### SUPPLIED RECORDS
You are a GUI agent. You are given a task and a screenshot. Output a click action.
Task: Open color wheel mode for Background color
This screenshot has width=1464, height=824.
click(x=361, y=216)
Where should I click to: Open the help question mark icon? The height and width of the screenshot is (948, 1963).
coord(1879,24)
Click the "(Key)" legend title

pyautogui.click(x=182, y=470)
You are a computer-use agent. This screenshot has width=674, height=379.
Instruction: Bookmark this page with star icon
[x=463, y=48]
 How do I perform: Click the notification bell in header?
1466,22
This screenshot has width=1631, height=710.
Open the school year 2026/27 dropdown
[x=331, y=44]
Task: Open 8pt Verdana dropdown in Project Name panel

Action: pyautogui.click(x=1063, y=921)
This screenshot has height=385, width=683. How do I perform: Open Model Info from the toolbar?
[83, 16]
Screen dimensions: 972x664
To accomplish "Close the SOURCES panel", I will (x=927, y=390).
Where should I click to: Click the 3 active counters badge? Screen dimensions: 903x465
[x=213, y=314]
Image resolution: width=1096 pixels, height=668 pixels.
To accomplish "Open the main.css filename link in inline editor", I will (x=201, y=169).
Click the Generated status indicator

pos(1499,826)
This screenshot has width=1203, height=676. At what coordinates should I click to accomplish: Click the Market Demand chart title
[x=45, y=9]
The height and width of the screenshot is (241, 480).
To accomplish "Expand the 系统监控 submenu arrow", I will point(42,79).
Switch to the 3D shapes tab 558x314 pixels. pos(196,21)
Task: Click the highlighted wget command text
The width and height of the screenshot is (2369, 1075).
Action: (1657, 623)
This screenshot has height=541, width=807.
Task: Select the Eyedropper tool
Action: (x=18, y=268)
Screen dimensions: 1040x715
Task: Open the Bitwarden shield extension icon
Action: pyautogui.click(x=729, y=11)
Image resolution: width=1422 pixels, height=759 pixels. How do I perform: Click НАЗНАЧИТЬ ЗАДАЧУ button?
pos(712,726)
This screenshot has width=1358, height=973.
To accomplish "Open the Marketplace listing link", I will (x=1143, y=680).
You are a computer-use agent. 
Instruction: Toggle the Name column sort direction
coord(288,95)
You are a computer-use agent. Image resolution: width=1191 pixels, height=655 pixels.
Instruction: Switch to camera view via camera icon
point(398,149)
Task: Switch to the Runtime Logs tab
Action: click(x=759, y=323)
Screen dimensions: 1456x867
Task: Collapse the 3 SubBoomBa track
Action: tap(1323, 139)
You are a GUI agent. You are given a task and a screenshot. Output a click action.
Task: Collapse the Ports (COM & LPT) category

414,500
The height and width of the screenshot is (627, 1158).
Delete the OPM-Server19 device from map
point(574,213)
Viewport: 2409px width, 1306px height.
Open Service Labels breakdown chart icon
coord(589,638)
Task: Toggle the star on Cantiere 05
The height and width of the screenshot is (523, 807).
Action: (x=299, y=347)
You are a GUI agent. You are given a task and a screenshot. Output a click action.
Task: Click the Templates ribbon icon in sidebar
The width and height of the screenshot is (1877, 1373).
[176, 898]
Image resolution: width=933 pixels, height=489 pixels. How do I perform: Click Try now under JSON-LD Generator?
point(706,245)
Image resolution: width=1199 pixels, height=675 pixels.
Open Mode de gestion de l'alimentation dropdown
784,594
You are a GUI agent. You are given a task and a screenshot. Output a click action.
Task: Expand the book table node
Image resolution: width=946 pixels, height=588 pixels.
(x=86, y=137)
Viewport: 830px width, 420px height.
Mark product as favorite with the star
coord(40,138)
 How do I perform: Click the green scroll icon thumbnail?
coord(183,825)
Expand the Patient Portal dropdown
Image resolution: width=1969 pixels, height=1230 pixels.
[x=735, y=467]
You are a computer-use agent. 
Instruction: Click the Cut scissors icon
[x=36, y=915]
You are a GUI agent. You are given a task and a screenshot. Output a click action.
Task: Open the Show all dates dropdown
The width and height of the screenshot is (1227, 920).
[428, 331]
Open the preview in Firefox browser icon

### EXERCISE REQUIREMENTS
Restate word for word the lines from the one holding "Task: Expand the book table node" through the last line of the listing, omitting every earlier line.

### EXERCISE RESULT
Task: Expand the book table node
Image resolution: width=946 pixels, height=588 pixels.
(x=86, y=137)
Viewport: 830px width, 420px height.
Mark product as favorite with the star
coord(40,138)
 How do I perform: Click the green scroll icon thumbnail?
coord(183,825)
Expand the Patient Portal dropdown
Image resolution: width=1969 pixels, height=1230 pixels.
[x=735, y=467]
You are a computer-use agent. 
Instruction: Click the Cut scissors icon
[x=36, y=915]
You are a GUI agent. You are given a task and a screenshot. Output a click action.
Task: Open the Show all dates dropdown
The width and height of the screenshot is (1227, 920).
[428, 331]
Open the preview in Firefox browser icon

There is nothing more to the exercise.